Meryl Streep may look up to Barbara Stanwyck and Vanessa Redgrave as acting inspirations, but the most-nominated Academy Award darling named Robert De Niro as the actor she most aspires to be like.
While introducing De Niro at the 65th anniversary of the A Celebration of Film gala benefitting the Harry Ransom Center at the University of Texas at Austin, Streep recalled thinking De Niro was a Southern “non-actor” in John D. Hancock’s 1973 film “Bang the Drum Slowly.”
“We thought they must have scoured Appalachia to find this guy,” Streep said (via The Hollywood Reporter), before seeing De Niro two months later in Martin Scorsese’s “Mean Streets” and being shocked at his method acting range.

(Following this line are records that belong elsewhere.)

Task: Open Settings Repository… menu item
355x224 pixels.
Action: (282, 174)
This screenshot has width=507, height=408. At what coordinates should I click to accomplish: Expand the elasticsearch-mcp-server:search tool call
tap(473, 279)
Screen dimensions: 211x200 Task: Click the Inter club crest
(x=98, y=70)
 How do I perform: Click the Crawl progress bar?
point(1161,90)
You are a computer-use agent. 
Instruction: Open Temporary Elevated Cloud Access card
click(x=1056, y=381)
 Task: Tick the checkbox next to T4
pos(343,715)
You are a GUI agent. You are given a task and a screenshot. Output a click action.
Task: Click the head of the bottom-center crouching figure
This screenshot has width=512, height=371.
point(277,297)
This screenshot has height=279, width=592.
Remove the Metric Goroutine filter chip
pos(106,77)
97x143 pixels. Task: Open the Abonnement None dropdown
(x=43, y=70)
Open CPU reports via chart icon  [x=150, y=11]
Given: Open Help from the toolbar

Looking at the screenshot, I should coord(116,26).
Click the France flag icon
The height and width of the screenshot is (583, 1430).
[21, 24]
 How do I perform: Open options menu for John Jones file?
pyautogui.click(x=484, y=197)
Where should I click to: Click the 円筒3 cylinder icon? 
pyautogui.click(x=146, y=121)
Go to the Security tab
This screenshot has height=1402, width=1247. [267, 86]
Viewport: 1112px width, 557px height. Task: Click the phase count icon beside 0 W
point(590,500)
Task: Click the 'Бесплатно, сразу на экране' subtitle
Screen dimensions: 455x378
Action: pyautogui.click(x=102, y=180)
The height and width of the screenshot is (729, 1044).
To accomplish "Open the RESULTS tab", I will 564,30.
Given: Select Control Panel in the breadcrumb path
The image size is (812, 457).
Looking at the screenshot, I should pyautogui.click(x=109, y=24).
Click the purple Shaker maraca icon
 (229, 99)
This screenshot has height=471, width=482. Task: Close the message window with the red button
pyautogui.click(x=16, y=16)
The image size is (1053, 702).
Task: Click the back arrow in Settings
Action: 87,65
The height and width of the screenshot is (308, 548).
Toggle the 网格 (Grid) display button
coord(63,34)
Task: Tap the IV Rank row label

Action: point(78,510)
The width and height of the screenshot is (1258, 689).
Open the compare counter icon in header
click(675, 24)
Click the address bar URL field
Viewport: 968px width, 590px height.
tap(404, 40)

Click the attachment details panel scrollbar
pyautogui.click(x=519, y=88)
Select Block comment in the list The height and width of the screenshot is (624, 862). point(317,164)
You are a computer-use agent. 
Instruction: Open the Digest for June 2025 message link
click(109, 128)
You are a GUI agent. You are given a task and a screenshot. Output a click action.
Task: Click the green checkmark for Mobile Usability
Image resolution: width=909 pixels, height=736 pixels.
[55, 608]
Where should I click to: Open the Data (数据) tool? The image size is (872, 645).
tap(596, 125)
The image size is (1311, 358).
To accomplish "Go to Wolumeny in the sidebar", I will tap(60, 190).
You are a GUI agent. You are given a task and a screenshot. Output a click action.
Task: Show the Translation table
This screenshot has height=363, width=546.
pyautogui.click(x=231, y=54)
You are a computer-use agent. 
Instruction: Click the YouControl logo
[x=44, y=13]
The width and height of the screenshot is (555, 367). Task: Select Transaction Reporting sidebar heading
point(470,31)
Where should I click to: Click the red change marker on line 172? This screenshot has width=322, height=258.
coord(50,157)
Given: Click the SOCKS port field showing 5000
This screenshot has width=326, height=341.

“There’s the guy, there’s the same kid,” Streep recalled thinking at the time. “And only he’s not slow. He’s not Southern. He’s a New York punk. He’s absolutely mean, this fast-talking street smart guy and we were blown away. We scoured the credits and saw his name. I said, ‘Oh my God.’ He’s Italian. He’s Robert De Niro. He’s an actor. And it really blew me away.”
Streep said, “Over the years, people have always said to me, ‘What actress do you most admire? What actress’ career would you like to emulate?’ But, really, the second time I saw Robert De Niro, I said to myself, that’s the kind of actor I wanna be. That’s what I wanna do. And I wanna do it with the commitment and the passion and the skill and the beauty with which he applies to it. And he’s been my beacon for 50 years.”
The “Mamma Mia” actress praised De Niro’s “seismic power” of determination and loyalty.
“He’s a man whose presence in my life for 40 years has been a consoling constant,” Streep said. “But I don’t see him very often. We don’t chat. But I know he is, without question, always there for me and he always will be. He’s a man who lives by his loyalty to his ideals, to his country and to the people that he loves.”
The Harry Ransom Center is a a humanities research library and museum that has hosted De Niro’s personal archive since 2006. This year, the center founded the De Niro Curator of Film to honor the “Amsterdam” actor.
Streep and De Niro co-starred in “The Deer Hunter,” 1984’s “Falling in Love” romance, and 1996’s “Marvin’s Room.” The duo were also slated to star together in “The Good House” adaptation in 2013, but the film fell through.